アンティークマン

 裸にて生まれてきたに何不足。

森喜朗元首相のいさめ

2008年12月07日 | Weblog
   森喜朗元首相のいさめ

 森喜朗元首相、71歳。私はノンセクトラディカルですが、この森元首相は、「人物だなあ」と思う人の一人です。ボストンを流れるチャールズ川の堤防に、日本から贈られた桜を植えることになりました。植樹祭へは、日本から、森元首相(当時は首相ではなかった)のほか国会議員さん3名が来られました。さあ、植えるぞという段階で、「スコップがない」ということになり、総領事館側やら、ボストン市側が大あわて。そのとき、森元首相は、「どれ!」と、上着を脱ぎ、素手で植樹を始めたのです。名家の出で、国会議員。「スコップがないと植えられないべ」とか、「手が汚れる、服が汚れる」など言い出すのかなと思ったら、全くその逆。ボストンの土手で、スタンドプレーをしても票に結びつかないので、打算でやったことではないです。「木はこうして優しく!」などと、場を和ますことも忘れない。スコップの用意を忘れ、後で責められる人の罪を少しでも軽くしようという気遣いから出た行為です。

 ランチョンでは、私ごとき者へまで、色々話しかけてくださいました。話しているうちに、私の友人が、森元首相の運転手をしていたことがあったということが分かりました。世間は、狭いものです。飾らない、偉そうにしない、豪放磊落でありながら細かな気遣いがある。頭の回転が速く、記憶力抜群、そんな人物です。

 その森元首相が吠えたましたねー。100kgを超える体重ですからド迫力だったでしょう。
 11月30日、兵庫県洲本市での自民党衆院議員の国政報告会で講演し、自民党若手国会議員らが麻生首相の政権運営に批判的な動きをしていると指摘した上で、「(総裁選で麻生氏を)自分たちで選んで、わずか2か月なのに、しっかり守っていこうという気持ちを持たないで、なんで政治家をやっているのか。マスコミに受けようとするなら、お笑いタレントでもやればいい」と、厳しく批判した。

 ズバッときましたねえ!森元首相らしい発言です。
 このところ、麻生首相元気ないです。記者会見も、早々に切り上げるし…「言い過ぎ」に注意しているのですね。

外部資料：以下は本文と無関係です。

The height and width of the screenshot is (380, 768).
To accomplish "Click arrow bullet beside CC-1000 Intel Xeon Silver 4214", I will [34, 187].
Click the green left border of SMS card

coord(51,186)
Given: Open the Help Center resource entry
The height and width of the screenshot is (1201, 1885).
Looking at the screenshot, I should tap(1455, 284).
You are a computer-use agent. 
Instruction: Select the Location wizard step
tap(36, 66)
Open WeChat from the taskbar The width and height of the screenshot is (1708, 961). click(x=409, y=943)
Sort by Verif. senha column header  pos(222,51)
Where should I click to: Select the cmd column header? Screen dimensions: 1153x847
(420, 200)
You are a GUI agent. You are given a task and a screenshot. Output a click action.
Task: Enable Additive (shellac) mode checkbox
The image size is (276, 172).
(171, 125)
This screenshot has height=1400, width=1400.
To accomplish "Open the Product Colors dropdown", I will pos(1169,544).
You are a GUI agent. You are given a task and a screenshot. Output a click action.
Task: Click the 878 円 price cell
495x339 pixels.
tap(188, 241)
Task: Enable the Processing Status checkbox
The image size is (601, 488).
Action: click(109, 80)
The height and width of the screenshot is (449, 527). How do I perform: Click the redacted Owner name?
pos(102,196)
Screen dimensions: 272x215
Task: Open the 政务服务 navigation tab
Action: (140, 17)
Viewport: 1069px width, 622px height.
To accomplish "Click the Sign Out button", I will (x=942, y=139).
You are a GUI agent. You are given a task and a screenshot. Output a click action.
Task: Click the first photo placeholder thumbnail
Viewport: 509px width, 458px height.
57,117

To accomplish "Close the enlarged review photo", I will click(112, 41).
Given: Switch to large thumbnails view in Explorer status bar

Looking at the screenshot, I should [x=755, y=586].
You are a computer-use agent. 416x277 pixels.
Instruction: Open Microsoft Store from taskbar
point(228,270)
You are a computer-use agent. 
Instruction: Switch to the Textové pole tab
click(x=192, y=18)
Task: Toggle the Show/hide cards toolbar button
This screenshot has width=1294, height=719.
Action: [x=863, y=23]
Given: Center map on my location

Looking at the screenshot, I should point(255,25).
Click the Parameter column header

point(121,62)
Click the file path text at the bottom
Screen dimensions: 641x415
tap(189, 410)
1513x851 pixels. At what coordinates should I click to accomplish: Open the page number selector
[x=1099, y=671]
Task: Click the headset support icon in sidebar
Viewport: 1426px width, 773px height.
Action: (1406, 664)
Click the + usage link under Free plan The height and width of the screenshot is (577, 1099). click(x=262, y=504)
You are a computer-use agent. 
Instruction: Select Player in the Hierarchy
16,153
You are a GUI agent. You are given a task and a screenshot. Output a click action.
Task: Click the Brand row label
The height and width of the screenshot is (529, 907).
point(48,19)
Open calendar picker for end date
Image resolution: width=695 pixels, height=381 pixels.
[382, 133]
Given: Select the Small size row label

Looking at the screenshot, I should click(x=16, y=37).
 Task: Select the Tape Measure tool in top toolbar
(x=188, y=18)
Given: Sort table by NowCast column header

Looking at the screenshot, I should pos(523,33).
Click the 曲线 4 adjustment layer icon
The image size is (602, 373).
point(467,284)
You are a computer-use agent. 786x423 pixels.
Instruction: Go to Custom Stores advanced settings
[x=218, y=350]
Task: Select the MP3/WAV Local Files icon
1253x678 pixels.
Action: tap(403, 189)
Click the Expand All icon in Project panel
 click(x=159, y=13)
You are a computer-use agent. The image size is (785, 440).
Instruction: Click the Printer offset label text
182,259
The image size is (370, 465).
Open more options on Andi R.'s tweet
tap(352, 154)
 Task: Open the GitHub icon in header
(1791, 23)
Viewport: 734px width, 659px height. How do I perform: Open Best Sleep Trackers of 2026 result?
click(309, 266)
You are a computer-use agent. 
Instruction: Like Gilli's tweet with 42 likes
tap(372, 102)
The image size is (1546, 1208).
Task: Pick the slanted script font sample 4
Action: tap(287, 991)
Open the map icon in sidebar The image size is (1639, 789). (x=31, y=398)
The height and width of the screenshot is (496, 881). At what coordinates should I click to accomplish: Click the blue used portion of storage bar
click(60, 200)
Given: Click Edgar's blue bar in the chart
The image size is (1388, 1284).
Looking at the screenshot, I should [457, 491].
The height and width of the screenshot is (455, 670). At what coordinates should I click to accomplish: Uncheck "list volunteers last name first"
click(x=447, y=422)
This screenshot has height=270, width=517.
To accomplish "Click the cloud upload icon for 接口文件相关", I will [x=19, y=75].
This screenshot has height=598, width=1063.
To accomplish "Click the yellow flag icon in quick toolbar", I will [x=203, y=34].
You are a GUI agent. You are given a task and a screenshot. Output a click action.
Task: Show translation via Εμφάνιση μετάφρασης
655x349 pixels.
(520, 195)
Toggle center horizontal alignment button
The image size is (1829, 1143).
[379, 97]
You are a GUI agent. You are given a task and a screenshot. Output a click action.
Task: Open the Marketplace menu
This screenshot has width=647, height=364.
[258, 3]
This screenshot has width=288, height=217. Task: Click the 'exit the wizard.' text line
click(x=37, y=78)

 麻生首相、医師を指し「社会的常識がかなり欠落している人が多い」と言いました。その後撤回。どうして陳謝して撤回したのか?撤回も陳謝も必要なし、失言ではないし、間違ったことでもないから。
 医師の社会常識の欠落は、どこぞの週刊誌の逆手を取って申し訳ないが(全然申し訳ないとは思っていない)、「患者の常識」です。患者で、社会常識のない医師に嫌な思いをさせられたことがない人はいないと思います。私の経験では、あまりにも腹が立って会計もせずに病院を出たことが1回。あまりにも腹が立ったが、心房細動で動けず、病院を逃げ出すことが出来なかったのが1回。よく考えると、いいお医者さんだな」と思える医者の割合の方が少ないです。

 麻生首相、よく言ってくれました。日本の医師の実態を、首相が突いてくれた。自らが病院経営に参画しているので、「医師の実態」をよく御存知なのです。「社会的常識がかなり欠落している人が多い」と、婉曲な表現をしていますが、「医師以前の、人として問題がある医師が多い」と、言いたかったと思います。そうなると、喧嘩を売っていることになるので抑えたのでしょう。
 産婦人科の医師不足、地方の医師不足で、早急に医師の量産を迫られている。高校の成績がよいから医学部に入る。「教科の成績がよい」だけでは、医師としてもっとも大切な「心」が育っていない人が医師になってしまう可能性がありますよ。という警鐘を鳴らしたかったのです。

 次に、私は毎朝歩いたり何かしているから、病気にもならず医療費がかかってない。たらたら飲んで食べて、何もしない人の分の金(医療費)をなんで私が払うんだ…と言ってくれました。これは、中国の太極拳のことが頭にあっての発言でしょう。予防医学です。中国では、都市部も田舎も、早朝から広場で太極拳です。台湾でも同じです。健康であれば、医療費がかからないからです。
そのために国をあげて太極拳をする。

 社会保障制度のことは、首相が知らないはずがありません。「たらたら発言」と同じ意味でも、「健康で、医療費がかからないのは幸せです。病気で医療費が必要な人に必要なだけ使ってもらうために、ジョギングでもウオーキングでもして、健康を維持する努力をしましょう」・・・こう言えば良かったのです。
 
 森元首相は、麻生首相の擁護のためではなく、人として、「仲間の悪口を言うなよ。人格が疑われるよ。仲良く協力していこうよ」と、言いたかったのでしょう。